Third-generation farmer Martin Lines is taking a stab at regenerative agriculture as he uses no-till, minimum tillage, under-sowing, drilling and intercropping on his 1,300-acre farm at St. Neots, Cambridgeshire in southeastern England, reports Direct Driller.
The family raises commodity crops of winter wheat, winter and spring barley, winter beans and oilseed rape. Some of their key practices are soil monitoring, biological controls, habitat creation, integrated pest management and intercropping.
“We’ve replaced many hedges around the fields which had been removed, improved the few that were remaining and planted new ones. We also established grass strips alongside hedges and ditches and on our field boundaries,” says Lines, who is chair of the Nature Friendly Farming Network (NFFN) in his area.
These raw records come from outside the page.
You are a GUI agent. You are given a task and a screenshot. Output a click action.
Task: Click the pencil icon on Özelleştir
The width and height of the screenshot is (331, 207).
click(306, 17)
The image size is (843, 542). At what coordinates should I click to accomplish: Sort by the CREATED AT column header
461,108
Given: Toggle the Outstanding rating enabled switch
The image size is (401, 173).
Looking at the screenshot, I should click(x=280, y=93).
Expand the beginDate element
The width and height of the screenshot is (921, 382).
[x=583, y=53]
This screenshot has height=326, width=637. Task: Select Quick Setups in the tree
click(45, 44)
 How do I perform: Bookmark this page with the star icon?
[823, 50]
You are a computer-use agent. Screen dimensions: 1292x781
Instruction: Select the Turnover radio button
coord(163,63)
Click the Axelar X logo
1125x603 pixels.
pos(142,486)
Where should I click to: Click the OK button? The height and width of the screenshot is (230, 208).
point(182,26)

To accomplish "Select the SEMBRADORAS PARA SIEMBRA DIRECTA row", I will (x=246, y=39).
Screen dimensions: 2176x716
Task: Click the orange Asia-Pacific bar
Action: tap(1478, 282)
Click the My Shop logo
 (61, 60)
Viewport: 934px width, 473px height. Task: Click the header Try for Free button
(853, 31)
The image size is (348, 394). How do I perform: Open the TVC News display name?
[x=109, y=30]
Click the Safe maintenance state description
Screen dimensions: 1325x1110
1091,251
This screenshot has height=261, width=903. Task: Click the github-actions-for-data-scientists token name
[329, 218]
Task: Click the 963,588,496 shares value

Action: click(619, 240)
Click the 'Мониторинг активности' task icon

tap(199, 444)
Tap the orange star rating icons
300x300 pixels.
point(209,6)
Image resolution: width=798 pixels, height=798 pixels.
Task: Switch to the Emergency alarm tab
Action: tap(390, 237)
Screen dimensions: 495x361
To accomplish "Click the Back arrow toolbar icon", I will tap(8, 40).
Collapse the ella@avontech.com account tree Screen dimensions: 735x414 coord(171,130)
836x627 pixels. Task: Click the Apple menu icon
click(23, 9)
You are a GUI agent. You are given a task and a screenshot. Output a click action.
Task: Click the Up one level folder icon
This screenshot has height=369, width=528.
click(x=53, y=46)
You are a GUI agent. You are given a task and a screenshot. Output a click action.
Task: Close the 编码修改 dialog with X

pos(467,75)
“I hope to continue and extend our conservation work and link up wildlife habitats on neighboring farms. We have made many wildlife corridors across the farm to help the wildlife move about.”
Their IPM approach uses chicken manure to help improve soil and replace artificial fertilizer and cover cropping. They’ve started to bring in sheep to graze cover crops in the winter and are trying to use a roller-crimper to kill cover crops.